- What you have to do -
Write out the entire listing below word for word, without changing anything.

— START Dataset records —

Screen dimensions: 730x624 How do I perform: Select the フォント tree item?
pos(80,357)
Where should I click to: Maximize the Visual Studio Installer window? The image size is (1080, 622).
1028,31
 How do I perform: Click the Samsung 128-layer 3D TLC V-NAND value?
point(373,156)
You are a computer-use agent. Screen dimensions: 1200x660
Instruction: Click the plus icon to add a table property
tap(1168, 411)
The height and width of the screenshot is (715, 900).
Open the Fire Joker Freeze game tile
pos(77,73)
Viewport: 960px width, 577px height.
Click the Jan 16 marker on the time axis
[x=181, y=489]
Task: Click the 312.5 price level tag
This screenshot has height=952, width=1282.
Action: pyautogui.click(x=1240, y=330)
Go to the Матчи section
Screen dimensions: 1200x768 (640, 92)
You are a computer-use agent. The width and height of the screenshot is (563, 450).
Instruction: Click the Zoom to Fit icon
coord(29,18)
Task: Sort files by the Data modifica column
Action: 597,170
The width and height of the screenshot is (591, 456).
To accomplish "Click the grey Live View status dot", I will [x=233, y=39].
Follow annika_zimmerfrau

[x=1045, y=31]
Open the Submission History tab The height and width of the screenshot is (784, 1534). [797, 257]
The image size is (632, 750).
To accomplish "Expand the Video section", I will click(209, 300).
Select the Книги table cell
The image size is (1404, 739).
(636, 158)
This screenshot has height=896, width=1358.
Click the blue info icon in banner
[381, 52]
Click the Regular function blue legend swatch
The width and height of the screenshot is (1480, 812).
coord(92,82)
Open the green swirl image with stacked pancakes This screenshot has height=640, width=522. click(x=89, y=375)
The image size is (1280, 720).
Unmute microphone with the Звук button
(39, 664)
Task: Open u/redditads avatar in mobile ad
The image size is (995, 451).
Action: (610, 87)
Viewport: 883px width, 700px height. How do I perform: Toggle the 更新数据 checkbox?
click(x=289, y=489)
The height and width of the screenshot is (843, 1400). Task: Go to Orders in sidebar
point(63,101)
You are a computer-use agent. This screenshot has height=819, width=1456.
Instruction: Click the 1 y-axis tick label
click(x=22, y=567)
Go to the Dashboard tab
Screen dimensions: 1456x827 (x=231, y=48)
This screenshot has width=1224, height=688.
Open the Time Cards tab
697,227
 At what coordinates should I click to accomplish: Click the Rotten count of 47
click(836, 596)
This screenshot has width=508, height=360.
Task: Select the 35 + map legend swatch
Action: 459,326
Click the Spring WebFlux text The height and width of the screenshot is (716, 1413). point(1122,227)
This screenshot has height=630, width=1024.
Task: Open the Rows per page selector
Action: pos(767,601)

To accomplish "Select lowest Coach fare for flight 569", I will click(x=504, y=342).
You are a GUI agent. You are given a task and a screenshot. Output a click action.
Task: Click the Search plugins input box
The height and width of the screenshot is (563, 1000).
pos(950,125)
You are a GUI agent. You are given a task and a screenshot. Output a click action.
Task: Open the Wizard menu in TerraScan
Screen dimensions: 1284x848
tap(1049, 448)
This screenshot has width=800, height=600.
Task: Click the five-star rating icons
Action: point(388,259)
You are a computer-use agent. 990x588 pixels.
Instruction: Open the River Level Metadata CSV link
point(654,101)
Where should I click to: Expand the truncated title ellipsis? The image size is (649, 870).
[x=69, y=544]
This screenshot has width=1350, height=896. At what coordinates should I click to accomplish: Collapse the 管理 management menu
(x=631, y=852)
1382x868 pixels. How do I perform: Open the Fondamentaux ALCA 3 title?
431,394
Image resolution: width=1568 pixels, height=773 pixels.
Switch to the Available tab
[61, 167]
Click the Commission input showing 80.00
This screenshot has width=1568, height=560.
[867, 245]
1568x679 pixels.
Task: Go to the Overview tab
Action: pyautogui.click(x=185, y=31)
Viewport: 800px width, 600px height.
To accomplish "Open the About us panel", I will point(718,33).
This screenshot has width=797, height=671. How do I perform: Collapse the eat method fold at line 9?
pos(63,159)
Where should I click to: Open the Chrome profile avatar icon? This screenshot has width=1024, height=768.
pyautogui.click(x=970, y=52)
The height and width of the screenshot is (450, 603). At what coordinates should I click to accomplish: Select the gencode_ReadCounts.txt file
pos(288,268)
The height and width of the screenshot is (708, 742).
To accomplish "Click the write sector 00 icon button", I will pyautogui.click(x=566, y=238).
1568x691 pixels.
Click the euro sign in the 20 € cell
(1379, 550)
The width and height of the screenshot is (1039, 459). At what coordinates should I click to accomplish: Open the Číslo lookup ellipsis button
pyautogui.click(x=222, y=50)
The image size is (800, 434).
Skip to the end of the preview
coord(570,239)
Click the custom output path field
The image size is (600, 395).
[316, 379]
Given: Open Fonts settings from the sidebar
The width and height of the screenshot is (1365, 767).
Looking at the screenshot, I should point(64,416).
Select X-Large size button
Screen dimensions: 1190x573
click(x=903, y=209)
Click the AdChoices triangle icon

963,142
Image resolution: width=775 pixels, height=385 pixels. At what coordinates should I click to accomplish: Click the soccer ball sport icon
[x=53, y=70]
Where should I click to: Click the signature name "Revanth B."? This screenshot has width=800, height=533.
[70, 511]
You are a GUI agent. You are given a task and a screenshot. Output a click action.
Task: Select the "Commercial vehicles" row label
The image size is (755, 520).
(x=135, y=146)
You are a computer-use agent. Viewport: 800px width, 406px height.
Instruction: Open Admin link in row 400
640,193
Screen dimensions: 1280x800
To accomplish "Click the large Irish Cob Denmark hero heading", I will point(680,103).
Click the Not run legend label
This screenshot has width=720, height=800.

— END Dataset records —

- Problem solution -
Screen dimensions: 730x624 How do I perform: Select the フォント tree item?
pos(80,357)
Where should I click to: Maximize the Visual Studio Installer window? The image size is (1080, 622).
1028,31
 How do I perform: Click the Samsung 128-layer 3D TLC V-NAND value?
point(373,156)
You are a computer-use agent. Screen dimensions: 1200x660
Instruction: Click the plus icon to add a table property
tap(1168, 411)
The height and width of the screenshot is (715, 900).
Open the Fire Joker Freeze game tile
pos(77,73)
Viewport: 960px width, 577px height.
Click the Jan 16 marker on the time axis
[x=181, y=489]
Task: Click the 312.5 price level tag
This screenshot has height=952, width=1282.
Action: pyautogui.click(x=1240, y=330)
Go to the Матчи section
Screen dimensions: 1200x768 (640, 92)
You are a computer-use agent. The width and height of the screenshot is (563, 450).
Instruction: Click the Zoom to Fit icon
coord(29,18)
Task: Sort files by the Data modifica column
Action: 597,170
The width and height of the screenshot is (591, 456).
To accomplish "Click the grey Live View status dot", I will [x=233, y=39].
Follow annika_zimmerfrau

[x=1045, y=31]
Open the Submission History tab The height and width of the screenshot is (784, 1534). [797, 257]
The image size is (632, 750).
To accomplish "Expand the Video section", I will click(209, 300).
Select the Книги table cell
The image size is (1404, 739).
(636, 158)
This screenshot has height=896, width=1358.
Click the blue info icon in banner
[381, 52]
Click the Regular function blue legend swatch
The width and height of the screenshot is (1480, 812).
coord(92,82)
Open the green swirl image with stacked pancakes This screenshot has height=640, width=522. click(x=89, y=375)
The image size is (1280, 720).
Unmute microphone with the Звук button
(39, 664)
Task: Open u/redditads avatar in mobile ad
The image size is (995, 451).
Action: (610, 87)
Viewport: 883px width, 700px height. How do I perform: Toggle the 更新数据 checkbox?
click(x=289, y=489)
The height and width of the screenshot is (843, 1400). Task: Go to Orders in sidebar
point(63,101)
You are a computer-use agent. This screenshot has height=819, width=1456.
Instruction: Click the 1 y-axis tick label
click(x=22, y=567)
Go to the Dashboard tab
Screen dimensions: 1456x827 (x=231, y=48)
This screenshot has width=1224, height=688.
Open the Time Cards tab
697,227
 At what coordinates should I click to accomplish: Click the Rotten count of 47
click(836, 596)
This screenshot has width=508, height=360.
Task: Select the 35 + map legend swatch
Action: 459,326
Click the Spring WebFlux text The height and width of the screenshot is (716, 1413). point(1122,227)
This screenshot has height=630, width=1024.
Task: Open the Rows per page selector
Action: pos(767,601)

To accomplish "Select lowest Coach fare for flight 569", I will click(x=504, y=342).
You are a GUI agent. You are given a task and a screenshot. Output a click action.
Task: Click the Search plugins input box
The height and width of the screenshot is (563, 1000).
pos(950,125)
You are a GUI agent. You are given a task and a screenshot. Output a click action.
Task: Open the Wizard menu in TerraScan
Screen dimensions: 1284x848
tap(1049, 448)
This screenshot has width=800, height=600.
Task: Click the five-star rating icons
Action: point(388,259)
You are a computer-use agent. 990x588 pixels.
Instruction: Open the River Level Metadata CSV link
point(654,101)
Where should I click to: Expand the truncated title ellipsis? The image size is (649, 870).
[x=69, y=544]
This screenshot has width=1350, height=896. At what coordinates should I click to accomplish: Collapse the 管理 management menu
(x=631, y=852)
1382x868 pixels. How do I perform: Open the Fondamentaux ALCA 3 title?
431,394
Image resolution: width=1568 pixels, height=773 pixels.
Switch to the Available tab
[61, 167]
Click the Commission input showing 80.00
This screenshot has width=1568, height=560.
[867, 245]
1568x679 pixels.
Task: Go to the Overview tab
Action: pyautogui.click(x=185, y=31)
Viewport: 800px width, 600px height.
To accomplish "Open the About us panel", I will point(718,33).
This screenshot has width=797, height=671. How do I perform: Collapse the eat method fold at line 9?
pos(63,159)
Where should I click to: Open the Chrome profile avatar icon? This screenshot has width=1024, height=768.
pyautogui.click(x=970, y=52)
The height and width of the screenshot is (450, 603). At what coordinates should I click to accomplish: Select the gencode_ReadCounts.txt file
pos(288,268)
The height and width of the screenshot is (708, 742).
To accomplish "Click the write sector 00 icon button", I will pyautogui.click(x=566, y=238).
1568x691 pixels.
Click the euro sign in the 20 € cell
(1379, 550)
The width and height of the screenshot is (1039, 459). At what coordinates should I click to accomplish: Open the Číslo lookup ellipsis button
pyautogui.click(x=222, y=50)
The image size is (800, 434).
Skip to the end of the preview
coord(570,239)
Click the custom output path field
The image size is (600, 395).
[316, 379]
Given: Open Fonts settings from the sidebar
The width and height of the screenshot is (1365, 767).
Looking at the screenshot, I should point(64,416).
Select X-Large size button
Screen dimensions: 1190x573
click(x=903, y=209)
Click the AdChoices triangle icon

963,142
Image resolution: width=775 pixels, height=385 pixels. At what coordinates should I click to accomplish: Click the soccer ball sport icon
[x=53, y=70]
Where should I click to: Click the signature name "Revanth B."? This screenshot has width=800, height=533.
[70, 511]
You are a GUI agent. You are given a task and a screenshot. Output a click action.
Task: Select the "Commercial vehicles" row label
The image size is (755, 520).
(x=135, y=146)
You are a computer-use agent. Viewport: 800px width, 406px height.
Instruction: Open Admin link in row 400
640,193
Screen dimensions: 1280x800
To accomplish "Click the large Irish Cob Denmark hero heading", I will point(680,103).
Click the Not run legend label
This screenshot has width=720, height=800.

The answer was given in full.